> [Task description]:
Once you reach the line containing "The height and" in the data below, restate each line word for word up to and including the one containing "Click the camera".

> [Information given]:

□ □ □

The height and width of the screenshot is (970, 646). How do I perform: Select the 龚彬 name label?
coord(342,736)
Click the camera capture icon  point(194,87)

□ □ □

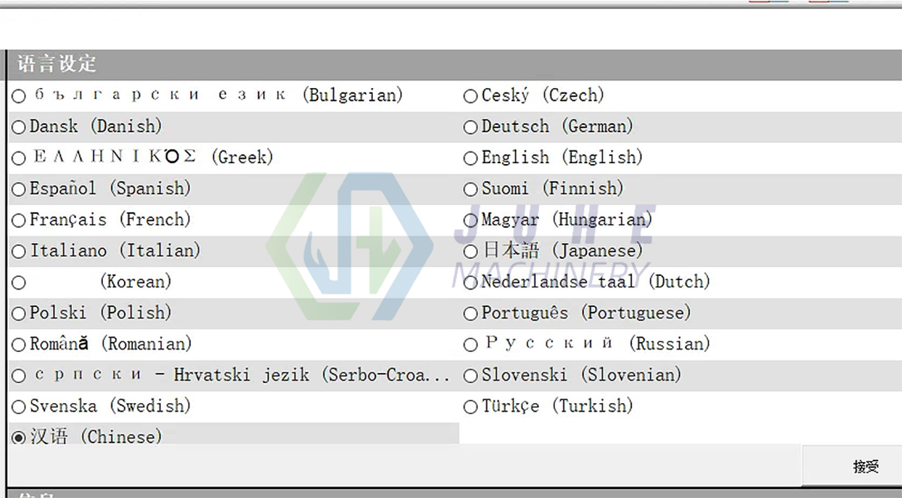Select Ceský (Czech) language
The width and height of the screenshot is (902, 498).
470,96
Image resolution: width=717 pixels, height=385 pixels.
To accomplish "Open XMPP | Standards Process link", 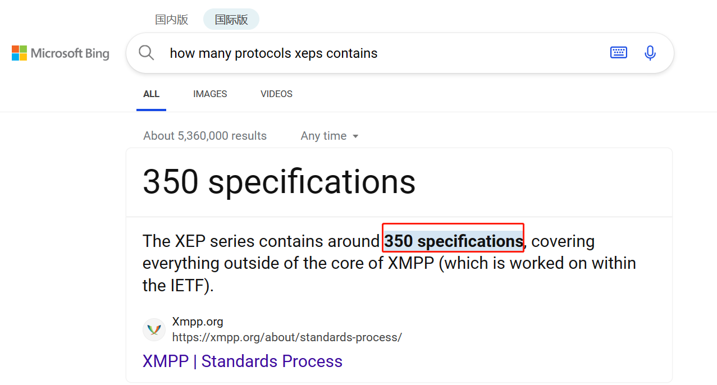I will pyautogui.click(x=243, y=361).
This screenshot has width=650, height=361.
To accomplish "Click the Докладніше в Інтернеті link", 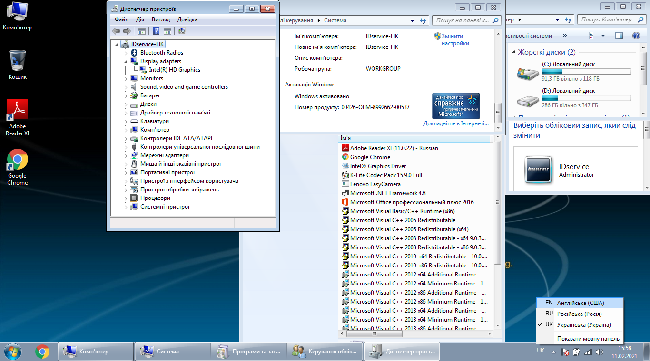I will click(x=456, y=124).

□ □ □

> [Response to the task]:
The height and width of the screenshot is (970, 646). How do I perform: Select the 龚彬 name label?
coord(342,736)
Click the camera capture icon  point(194,87)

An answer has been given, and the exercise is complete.